According to Weinberger, things have changed because knowledge is no longer found just in books but also on the Net, where it is linked into complex configurations that defy the weight of authority. Apparently anything goes on the Internet and Weinberger seem to revel in it as he celebrates our new age without traditional knowledge: “Welcome to the life of knowledge once it has been taken down from its shelf. It is misquoted, degraded, enhanced, incorporated, passed around through a thousand degrees of misunderstanding, and assimilated to the point of invisibility.” Knowledge, which used to be part of a pyramid that included data, information, knowledge, and wisdom, has become unknowable and impossible to master, Weinberger argues. He finds the shapelessness of knowledge reinvigorating, although he notes that this has unfortunately deprived knowledge of its foundations.
Weinberger’s argument is far-reaching: He claims that the very nature of knowledge is different because of the Internet. His rather jazzy subtitle draws the outline of the argument: “Rethinking Knowledge Now That the Facts Aren’t the Facts, Experts Are Everywhere, and the Smartest Person in the Room Is the Room.” Today, knowledge is messy. And it’s so complexly linked that the human brain can no longer fully comprehend it. “Knowledge now is the unshaped web of connections within which expressions of ideas live.” And it’s constantly being revised and debated so that knowledge has become a never-ending process.
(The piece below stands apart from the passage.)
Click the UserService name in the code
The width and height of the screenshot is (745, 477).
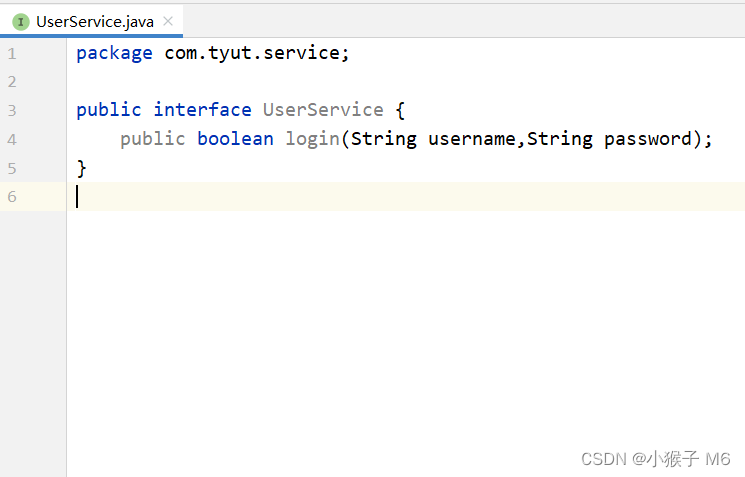click(x=323, y=110)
I have to object to such a view. Just because any cracked pot (including I suppose possibly me) can post an idiotic opinion or false facts or illogical arguments or bad poetry on the Internet doesn’t mean that knowledge is devoid of truth. If we say that the shape and content of the Internet determines what knowledge is, then we and our core humanity are truly lost. We are doomed to the wise crowd of the lowest common denominator and the smart mob in any random street.
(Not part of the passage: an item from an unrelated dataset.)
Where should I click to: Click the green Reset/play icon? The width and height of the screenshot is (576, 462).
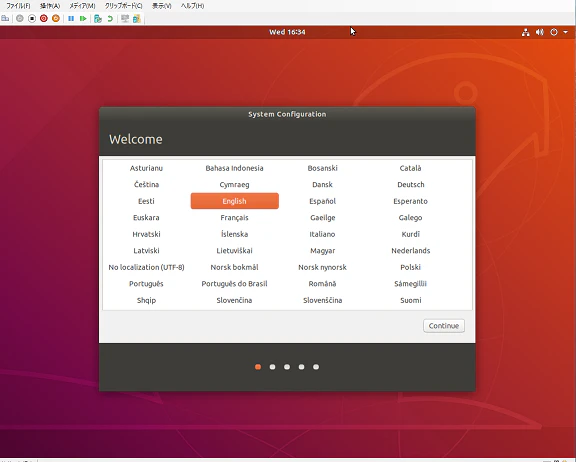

Yes, we live in an age of “Big Data,” where sensors and tracking software record an enormous amount of data points, and yes such vast amounts of data make it easier to go wrong, but that still doesn’t mean there might not be a pattern in the data that could divulge some information. It’s still possible that collecting and analyzing enough information might lead to new insights and real knowledge. And yes, the Internet seems to be capable of holding infinite amounts of data and information. But hasn't knowledge always been an open-ended affair? That’s what Hamlet was trying to tell Horatio when he told him there were “more things in Heaven and earth, Horatio, than are dreamt of in your philosophy.” And as for the fact that all this information seems hopelessly fragmentary, ninety years ago T.S. Eliot was complaining about the same thing as he wrote in The Waste Land about the mere “fragments I have shored against my ruins.” Sure, the Internet may be unfathomable. But so too are the human heart and the human brain.
I find it heartening and enlightening to listen to scientists and artists who grapple with the mysteries of life at the edge of knowledge. The neuroscientist and researcher David Eagleman explained it well in a recent interview on NPR: “We’re always looking for patterns. . . . I’ve spent my life in science. . . . It is the single most useful pursuit that we have in terms of trying to figuring out what is going on in the world. . . . But at some point the pier of science comes to an end and we’re standing at the end of the pier and looking at uncharted waters that go for as far as the eye can see. Most of what we’re surrounded with is mystery and what one comes to understand in a life of science is the vastness of our ignorance.”
But that doesn’t mean he didn’t go back to his lab in the morning.